WHAT YOU HAVE TO DO:
Below this line are records; transcribe exactly the lines between the one holding "Open the Общий доступ dropdown" and the one holding "to With Apple", inclusive, and omit the pictures.

PROVIDED RECORDS:
:::
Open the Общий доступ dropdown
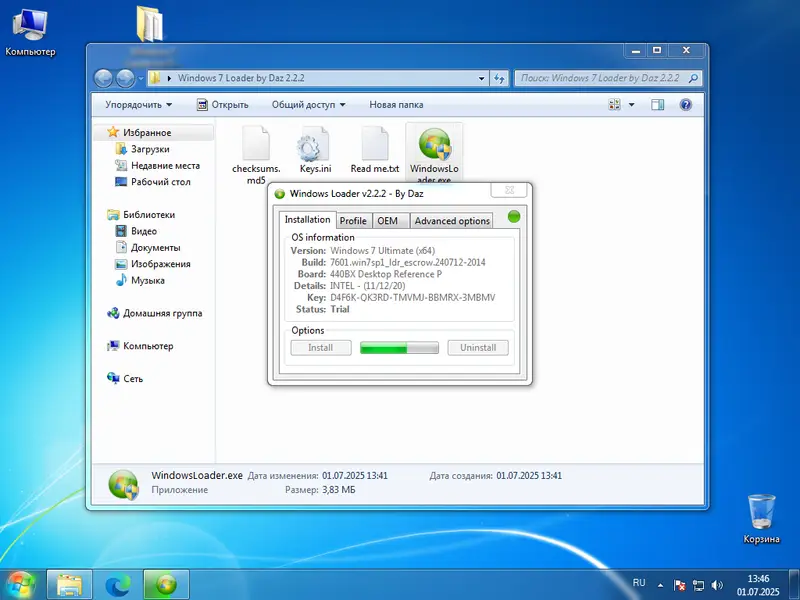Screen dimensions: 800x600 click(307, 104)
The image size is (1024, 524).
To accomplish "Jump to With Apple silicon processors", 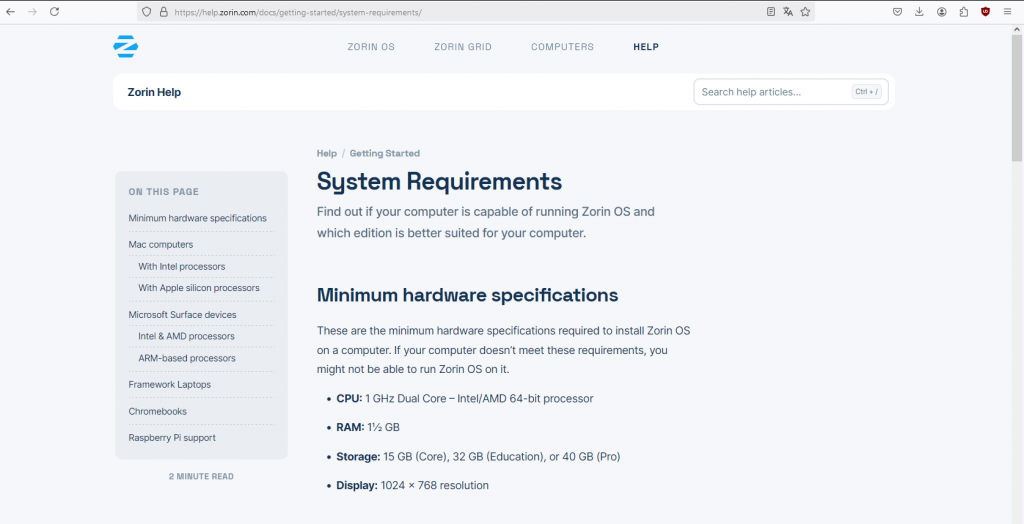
:::
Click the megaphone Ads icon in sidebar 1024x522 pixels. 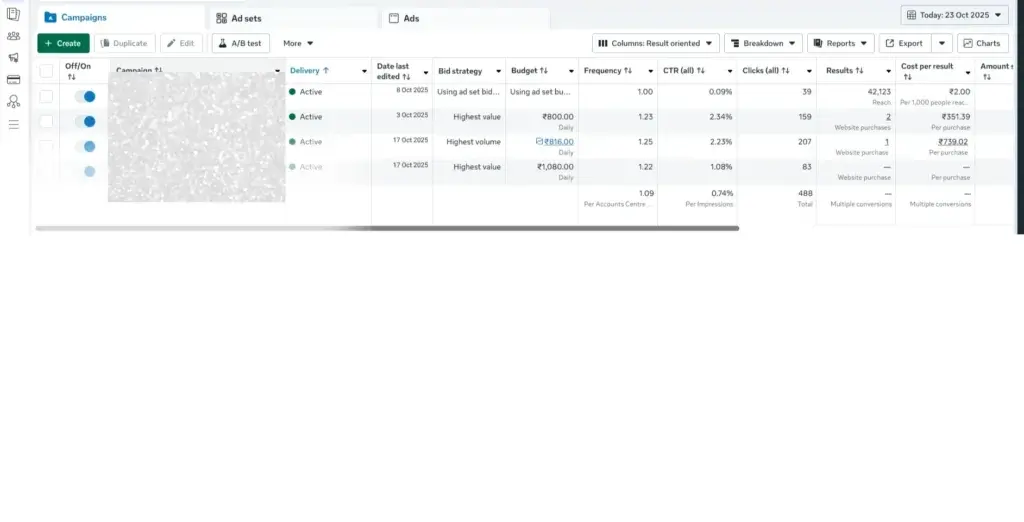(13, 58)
:::
RESULT:
Open the Общий доступ dropdown
Screen dimensions: 800x600 click(307, 104)
The image size is (1024, 524).
To accomplish "Jump to With Apple silicon processors", 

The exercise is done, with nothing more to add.